Sachmängelhaftung bei einem PKW nach Ablauf der Garantie

Online-Rechtsberatung
Stand: 14.09.2016
Frage aus der Online-Rechtsberatung:

Wir haben einen PKW mit Lederausstattung, bei diesem Wagen wurde vor Ablauf der zweijährigen Garantie der Fahrerledersitz ausgetauscht, weil sich die Nähte lösten.
Nun, nach etwa eineinhalb Jahren haben wir das gleiche Problem wieder.

Meine Frage: Haben wir auf den ausgetauschten Sitz eine erneute Garantie von zwei Jahren oder müssen wir diesen Mangel selbst bezahlen? Der Händler ist der Meinung es fällt keine neue Garantie an. Oder ist es eine Gewährleistung? Ich habe noch nicht ganz verstanden wo der begriffliche Unterschied anzusiedeln ist.

Antwort des Anwalts

Die Sachmängelhaftung (früher: Gewährleistung) aus Kaufverträgen unterliegt gem. § 437 BGB der Verjährung. Bei Sachen beträgt die Verjährungsfrist gem. § 438 Abs. 1 Nr. 3 BGB zwei Jahre; bei der Garantie regelmäßig ebenso, vgl. aber Ihren Kaufvertrag. Der Unterschied zwischen Garantie und Sachmängelhaftung liegt in erster Linie darin, dass Sie bei der Garantie im Gegensatz zur Sachmängelhaftung das Vorliegen eines Mangels bereits zum Zeitpunkt der Übergabe des Fahrzeugs nicht nachweisen müssen. Tritt innerhalb der Gewährleistungsfrist ein Mangel auf und wird behoben, so stellt sich die Frage, ob dies zu einer Hemmung oder einem Neubeginn der Verjährung führt. Die ursprüngliche Frist ist demnach bereits abgelaufen. Gesetzlich nicht eindeutig geregelt sind die Auswirkungen der Geltendmachung der Nacherfüllung auf die Gewährleistungsfristen.

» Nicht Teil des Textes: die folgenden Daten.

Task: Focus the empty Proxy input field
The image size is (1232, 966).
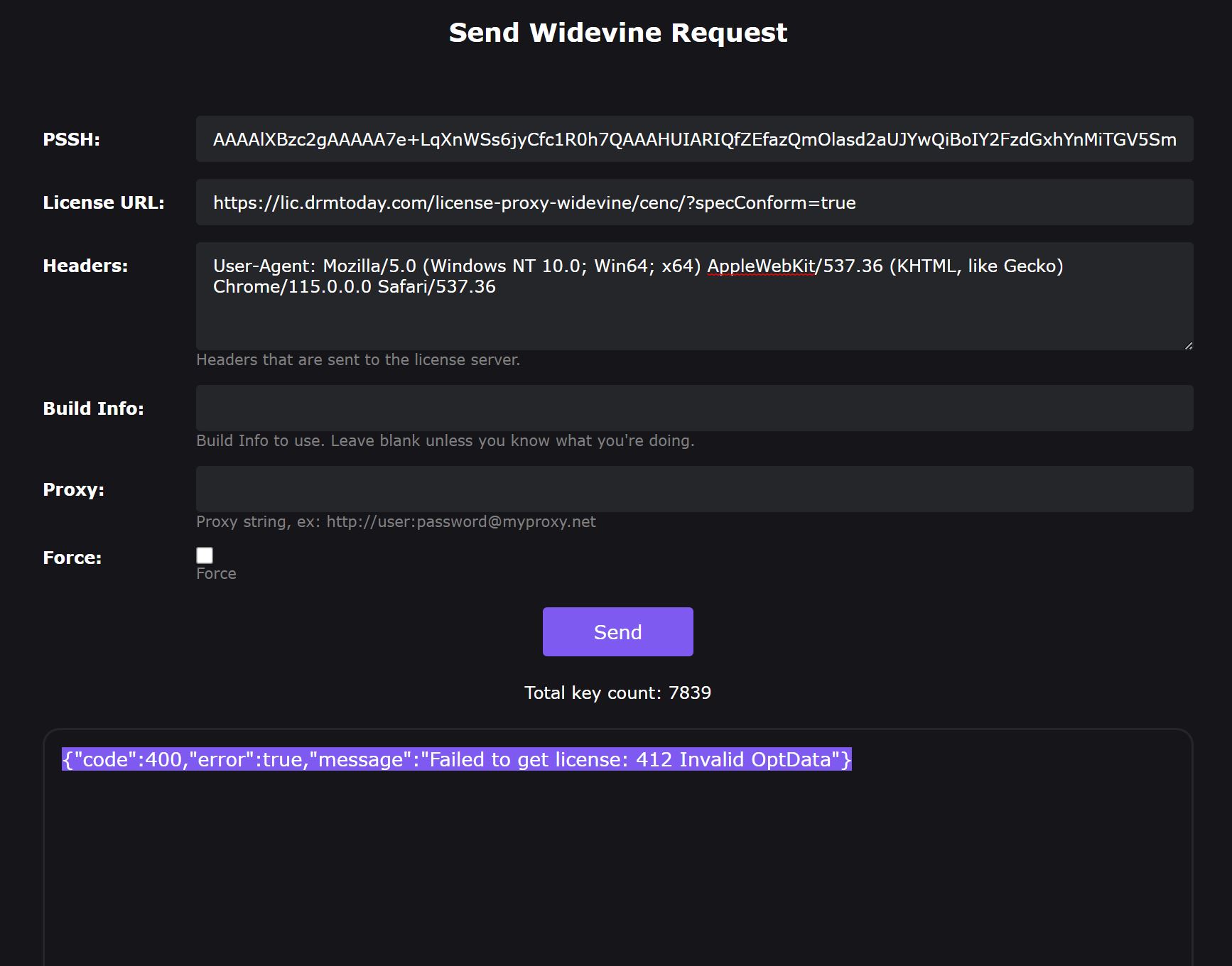Action: click(693, 489)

Die Nacherfüllungshandlung kann im Regelfall als Anerkenntnis gewertet werden, was dann gem. § 212 Abs. 1 Nr. 1 BGB zum Neubeginn der Verjährung führt. Ein Anerkenntnis liegt jedoch nicht vor, wenn der Verkäufer den Nacherfüllungsanspruch bestreitet, also die Nacherfüllung verweigert oder nur ohne Anerkennung einer Rechtspflicht bzw. nur aus Kulanz nacherfüllt. Hat Ihr Händler allerdings nicht aus Kulanz gehandelt, stellt sich die Frage, ob die Frist von neuem zu laufen begonnen hat. Diese Frage ist gesetzlich nicht geregelt und in der Rechtsprechung umstritten. Einige Stimmen sehen in dem Eingehen des Verkäufers auf ein Nacherfüllungsbegehren des Käufers generell ein Anerkenntnis i. S. d. § 212 BGB, wenn der Verkäufer in dem Bewusstsein handelt, zur Nacherfüllung verpflichtet zu sein. Ein Anerkenntnis und ein damit verbundener Neubeginn der Gewährleistungsfrist liegen daher nicht vor, wenn der Verkäufer erkennbar nur aus Kulanz oder zur gütlichen Beilegung des Streits handelt.

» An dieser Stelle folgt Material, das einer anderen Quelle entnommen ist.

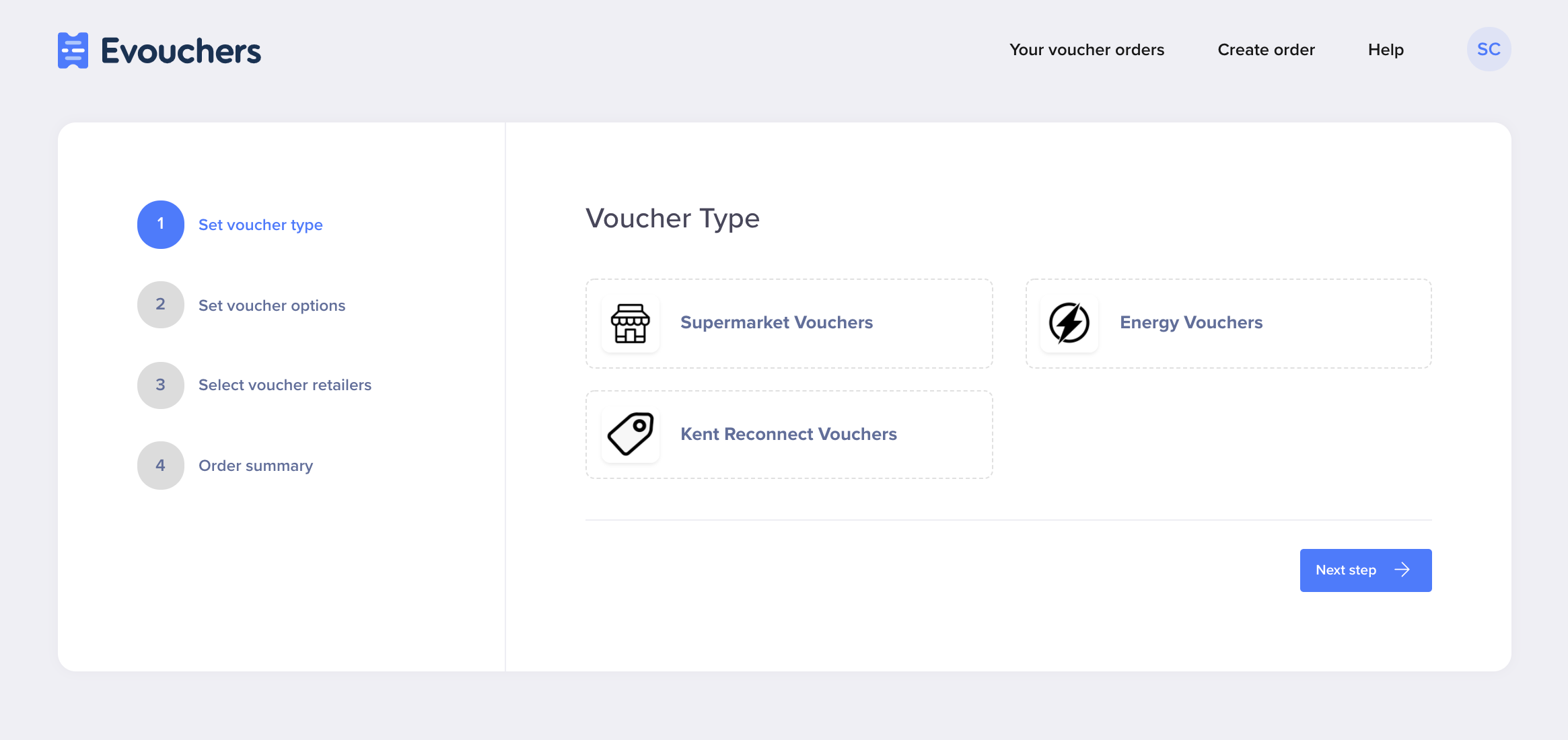
Task: Go to Select voucher retailers step
Action: 285,385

Andere differenzieren danach, ob es sich bei der Nacherfüllung um eine Nachbesserung (z. B. Reparatur) oder um eine Nachlieferung (Neulieferung) handelt. Diese Differenzierung will auch grundsätzlich der BGH treffen, wobei es aber auf die Einzelfallbetrachtung ankomme, wie der 8. Senat zu diesem im Wege der Schuldrechtsreform entstandenen Problem in seinem Urteil vom 05.10.2005 ausführte (BGH Az: VIII ZR 16/05). Bei der Nachbesserung sei die Gewährleistungsfrist während der Dauer dieses Vorgangs grundsätzlich nur gehemmt, bei der Nachlieferung beginne die Verjährung hinsichtlich einer erneuten Nacherfüllung grundsätzlich von neuem zu laufen. In Ihrem Fall bedeutet dies auf Grund der Neulieferung (Austausch) des kompletten Fahrersitzes, dass die Verjährungsfrist von neuem begann und im Ergebnis noch nicht abgelaufen sein dürfte. Ihr Händler wird daher den Fahrersitz nochmals auswechseln müssen.

Bei der vorliegenden Antwort, welche ausschließlich auf Angaben des Kunden basiert, handelt es sich um eine erste rechtliche Einschätzung des Sachverhaltes zum Zeitpunkt der Anfragestellung. Diese kann eine umfassende Begutachtung nicht ersetzen. Durch Hinzufügen oder Weglassen relevanter Informationen kann die rechtliche Beurteilung völlig anders ausfallen.